=== Задача 1 ===
Перечисли все одноактные балеты из фрагмента о Парижской опере, указав автора каждого.

=== Фрагмент ===
....................
Как в лучших домах Парижа

Opera de Paris открыла сезон

премьера балет


Парижская опера открыла свой 344-й сезон грандиозным дефиле и тремя разнокалиберными балетами. ТАТЬЯНУ Ъ-КУЗНЕЦОВУ сразил не только элегантный профессионализм труппы, но и ее любовь к художественным провокациям.
       На открытие сезона Парижской оперы билеты заказывали за полгода. Уже тогда было известно, что к заявленной "тройчатке" (одноактным балетам Жерома Беля "Вероник Дуасно", "Этюдам" Харальда Ландера и "Пьесам Гласса" Джерома Роббинса) добавят дефиле, которым радуют публику лишь в особо торжественных случаях. Придумал его всего лет 70 назад киевлянин Серж Лифарь, возглавлявший тогда Парижскую оперу. Выглядит же дефиле на 300 с хвостиком — как блистательный ритуал эпохи Людовика XIV, которого французы считают первым танцовщиком и основателем национального балета.
....................
=== Записи ===
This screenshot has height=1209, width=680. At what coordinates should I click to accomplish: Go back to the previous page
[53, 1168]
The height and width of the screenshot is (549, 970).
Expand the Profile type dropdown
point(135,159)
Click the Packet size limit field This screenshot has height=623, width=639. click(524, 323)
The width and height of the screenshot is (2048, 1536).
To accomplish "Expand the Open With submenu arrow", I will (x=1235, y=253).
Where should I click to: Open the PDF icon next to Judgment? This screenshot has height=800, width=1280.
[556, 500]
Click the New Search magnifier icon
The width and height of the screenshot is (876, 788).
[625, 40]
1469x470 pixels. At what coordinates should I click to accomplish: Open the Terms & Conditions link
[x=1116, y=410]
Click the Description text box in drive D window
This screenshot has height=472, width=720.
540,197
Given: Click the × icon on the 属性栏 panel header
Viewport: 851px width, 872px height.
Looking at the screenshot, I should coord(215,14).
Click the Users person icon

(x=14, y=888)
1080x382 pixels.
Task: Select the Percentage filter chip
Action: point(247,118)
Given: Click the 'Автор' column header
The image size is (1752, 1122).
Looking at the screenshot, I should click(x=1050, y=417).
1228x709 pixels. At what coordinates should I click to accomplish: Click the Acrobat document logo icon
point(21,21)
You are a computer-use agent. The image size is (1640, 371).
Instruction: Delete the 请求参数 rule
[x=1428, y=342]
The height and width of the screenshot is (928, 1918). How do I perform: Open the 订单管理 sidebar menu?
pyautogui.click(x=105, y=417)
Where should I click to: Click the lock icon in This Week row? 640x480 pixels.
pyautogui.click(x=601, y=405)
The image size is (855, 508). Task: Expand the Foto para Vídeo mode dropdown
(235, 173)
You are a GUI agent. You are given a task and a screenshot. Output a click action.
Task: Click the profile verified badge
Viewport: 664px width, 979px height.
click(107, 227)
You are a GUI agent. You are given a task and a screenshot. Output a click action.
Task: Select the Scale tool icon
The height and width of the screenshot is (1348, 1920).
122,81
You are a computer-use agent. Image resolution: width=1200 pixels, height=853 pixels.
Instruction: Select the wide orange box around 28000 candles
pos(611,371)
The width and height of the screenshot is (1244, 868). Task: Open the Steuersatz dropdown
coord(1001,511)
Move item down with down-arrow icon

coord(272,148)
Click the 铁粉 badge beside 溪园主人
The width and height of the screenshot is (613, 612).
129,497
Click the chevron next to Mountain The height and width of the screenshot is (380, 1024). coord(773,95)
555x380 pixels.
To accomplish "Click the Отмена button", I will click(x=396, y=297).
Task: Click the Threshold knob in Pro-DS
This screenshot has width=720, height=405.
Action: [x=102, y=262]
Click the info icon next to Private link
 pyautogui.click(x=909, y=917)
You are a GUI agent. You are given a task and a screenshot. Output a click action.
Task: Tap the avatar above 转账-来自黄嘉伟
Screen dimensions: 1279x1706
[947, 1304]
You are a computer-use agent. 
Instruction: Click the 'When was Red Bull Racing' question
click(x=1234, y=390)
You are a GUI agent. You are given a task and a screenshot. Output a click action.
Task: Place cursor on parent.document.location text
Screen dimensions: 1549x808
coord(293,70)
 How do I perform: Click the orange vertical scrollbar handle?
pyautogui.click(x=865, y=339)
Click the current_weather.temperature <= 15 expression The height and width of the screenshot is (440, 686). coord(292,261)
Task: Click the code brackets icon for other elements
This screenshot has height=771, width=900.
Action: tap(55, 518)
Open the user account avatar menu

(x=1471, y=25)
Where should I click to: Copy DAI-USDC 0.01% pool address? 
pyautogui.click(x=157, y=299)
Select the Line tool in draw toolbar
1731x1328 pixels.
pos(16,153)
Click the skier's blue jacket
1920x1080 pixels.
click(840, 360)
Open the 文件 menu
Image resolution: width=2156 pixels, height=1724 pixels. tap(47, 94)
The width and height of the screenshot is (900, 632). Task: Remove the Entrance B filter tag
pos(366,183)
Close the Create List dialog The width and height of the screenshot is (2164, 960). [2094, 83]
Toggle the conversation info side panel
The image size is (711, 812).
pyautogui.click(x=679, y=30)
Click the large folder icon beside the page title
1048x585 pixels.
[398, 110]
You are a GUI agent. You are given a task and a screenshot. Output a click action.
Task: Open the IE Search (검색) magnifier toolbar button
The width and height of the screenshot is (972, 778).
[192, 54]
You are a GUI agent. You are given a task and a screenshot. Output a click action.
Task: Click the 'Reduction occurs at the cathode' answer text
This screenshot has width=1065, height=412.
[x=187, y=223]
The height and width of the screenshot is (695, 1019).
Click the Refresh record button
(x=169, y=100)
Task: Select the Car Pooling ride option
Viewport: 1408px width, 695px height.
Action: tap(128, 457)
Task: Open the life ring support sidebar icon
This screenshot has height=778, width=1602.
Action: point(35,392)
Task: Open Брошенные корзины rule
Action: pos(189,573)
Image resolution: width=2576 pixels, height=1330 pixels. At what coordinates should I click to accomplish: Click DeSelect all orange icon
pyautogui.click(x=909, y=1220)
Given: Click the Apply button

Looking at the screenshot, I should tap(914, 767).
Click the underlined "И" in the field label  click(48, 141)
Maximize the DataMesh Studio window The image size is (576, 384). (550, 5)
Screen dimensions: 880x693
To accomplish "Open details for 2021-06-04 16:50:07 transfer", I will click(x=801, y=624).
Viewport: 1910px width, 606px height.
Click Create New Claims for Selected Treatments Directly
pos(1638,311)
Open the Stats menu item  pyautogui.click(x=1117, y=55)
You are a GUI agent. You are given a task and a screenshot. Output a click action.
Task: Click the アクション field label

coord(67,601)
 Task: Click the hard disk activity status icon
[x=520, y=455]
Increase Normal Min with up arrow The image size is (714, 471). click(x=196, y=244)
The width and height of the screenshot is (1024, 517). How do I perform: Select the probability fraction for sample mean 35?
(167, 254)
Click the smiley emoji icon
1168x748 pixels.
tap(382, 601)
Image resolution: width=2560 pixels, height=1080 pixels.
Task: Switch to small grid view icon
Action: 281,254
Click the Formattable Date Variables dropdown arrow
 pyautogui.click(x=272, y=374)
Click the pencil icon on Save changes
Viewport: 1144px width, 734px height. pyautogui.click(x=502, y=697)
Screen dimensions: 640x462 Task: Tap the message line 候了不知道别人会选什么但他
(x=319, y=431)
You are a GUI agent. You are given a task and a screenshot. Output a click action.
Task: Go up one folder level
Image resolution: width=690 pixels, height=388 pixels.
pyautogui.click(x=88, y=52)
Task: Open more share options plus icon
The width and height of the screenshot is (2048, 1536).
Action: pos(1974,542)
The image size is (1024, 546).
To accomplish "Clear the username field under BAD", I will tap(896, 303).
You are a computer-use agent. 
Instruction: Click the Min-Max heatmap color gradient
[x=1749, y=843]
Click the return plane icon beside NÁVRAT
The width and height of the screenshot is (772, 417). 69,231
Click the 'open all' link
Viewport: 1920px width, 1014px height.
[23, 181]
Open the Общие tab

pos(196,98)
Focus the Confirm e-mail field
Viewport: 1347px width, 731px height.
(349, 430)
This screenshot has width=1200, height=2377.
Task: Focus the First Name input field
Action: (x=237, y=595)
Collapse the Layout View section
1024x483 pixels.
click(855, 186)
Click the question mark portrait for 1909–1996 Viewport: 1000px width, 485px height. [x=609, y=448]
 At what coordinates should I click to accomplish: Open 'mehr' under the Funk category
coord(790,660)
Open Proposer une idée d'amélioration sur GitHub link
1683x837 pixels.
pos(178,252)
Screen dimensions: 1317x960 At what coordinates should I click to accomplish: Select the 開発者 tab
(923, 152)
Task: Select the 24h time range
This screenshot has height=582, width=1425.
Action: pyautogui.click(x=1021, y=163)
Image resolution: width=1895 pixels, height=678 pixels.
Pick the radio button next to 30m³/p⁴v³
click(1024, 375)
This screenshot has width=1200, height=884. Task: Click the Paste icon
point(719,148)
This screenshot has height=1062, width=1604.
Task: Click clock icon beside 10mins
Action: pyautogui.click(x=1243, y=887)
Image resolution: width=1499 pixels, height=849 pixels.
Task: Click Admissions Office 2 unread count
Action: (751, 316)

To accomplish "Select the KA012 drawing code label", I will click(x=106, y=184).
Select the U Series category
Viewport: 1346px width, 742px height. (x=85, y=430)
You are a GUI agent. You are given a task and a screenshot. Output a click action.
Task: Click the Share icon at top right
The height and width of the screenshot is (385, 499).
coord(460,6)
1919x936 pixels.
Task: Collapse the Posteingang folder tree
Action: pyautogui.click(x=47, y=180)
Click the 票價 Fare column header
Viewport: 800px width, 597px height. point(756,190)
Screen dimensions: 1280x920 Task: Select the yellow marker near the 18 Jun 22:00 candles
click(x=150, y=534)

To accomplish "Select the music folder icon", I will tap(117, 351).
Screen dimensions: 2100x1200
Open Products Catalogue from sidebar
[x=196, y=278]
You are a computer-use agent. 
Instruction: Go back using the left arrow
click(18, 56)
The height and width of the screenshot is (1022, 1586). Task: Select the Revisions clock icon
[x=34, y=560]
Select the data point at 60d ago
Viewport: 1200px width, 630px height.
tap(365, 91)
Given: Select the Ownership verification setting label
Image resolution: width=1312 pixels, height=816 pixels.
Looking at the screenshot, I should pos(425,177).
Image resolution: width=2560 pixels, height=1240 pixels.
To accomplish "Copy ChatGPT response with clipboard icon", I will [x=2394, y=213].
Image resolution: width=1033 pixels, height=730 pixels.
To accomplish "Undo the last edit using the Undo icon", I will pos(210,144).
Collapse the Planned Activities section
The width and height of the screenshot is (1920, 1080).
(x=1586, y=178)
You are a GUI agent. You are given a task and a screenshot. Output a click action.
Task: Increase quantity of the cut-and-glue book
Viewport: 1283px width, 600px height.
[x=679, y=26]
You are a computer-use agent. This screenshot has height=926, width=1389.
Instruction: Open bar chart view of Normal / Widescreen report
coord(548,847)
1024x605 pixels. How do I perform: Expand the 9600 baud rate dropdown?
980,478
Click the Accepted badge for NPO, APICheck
....................
=== Задача 2 ===
Пожалуйста, оформи записи в виде CSV с двумя столбцами «текст» и «ответ». Возьми всё от строки с «Click the 票價 Fare column header» вниз до строки с «[x=34, y=560]» включительно: одна строка CSV на каждую пару текста и ответа, каждое значение в отдельном поле в кавычках, переносы строк замени пробелами.

=== Полный ответ 1 ===
«Вероник Дуасно» Жерома Беля, «Этюды» Харальда Ландера, «Пьесы Гласса» Джерома Роббинса.

=== Полный ответ 2 ===
текст,ответ
"Click the 票價 Fare column header","Viewport: 800px width, 597px height. point(756,190)"
"Screen dimensions: 1280x920 Task: Select the yellow marker near the 18 Jun 22:00 candles","click(x=150, y=534)"
"To accomplish ""Select the music folder icon"",","I will tap(117, 351)."
"Screen dimensions: 2100x1200 Open Products Catalogue from sidebar","[x=196, y=278]"
"You are a computer-use agent. Instruction: Go back using the left arrow","click(18, 56)"
"The height and width of the screenshot is (1022, 1586). Task: Select the Revisions clock icon","[x=34, y=560]"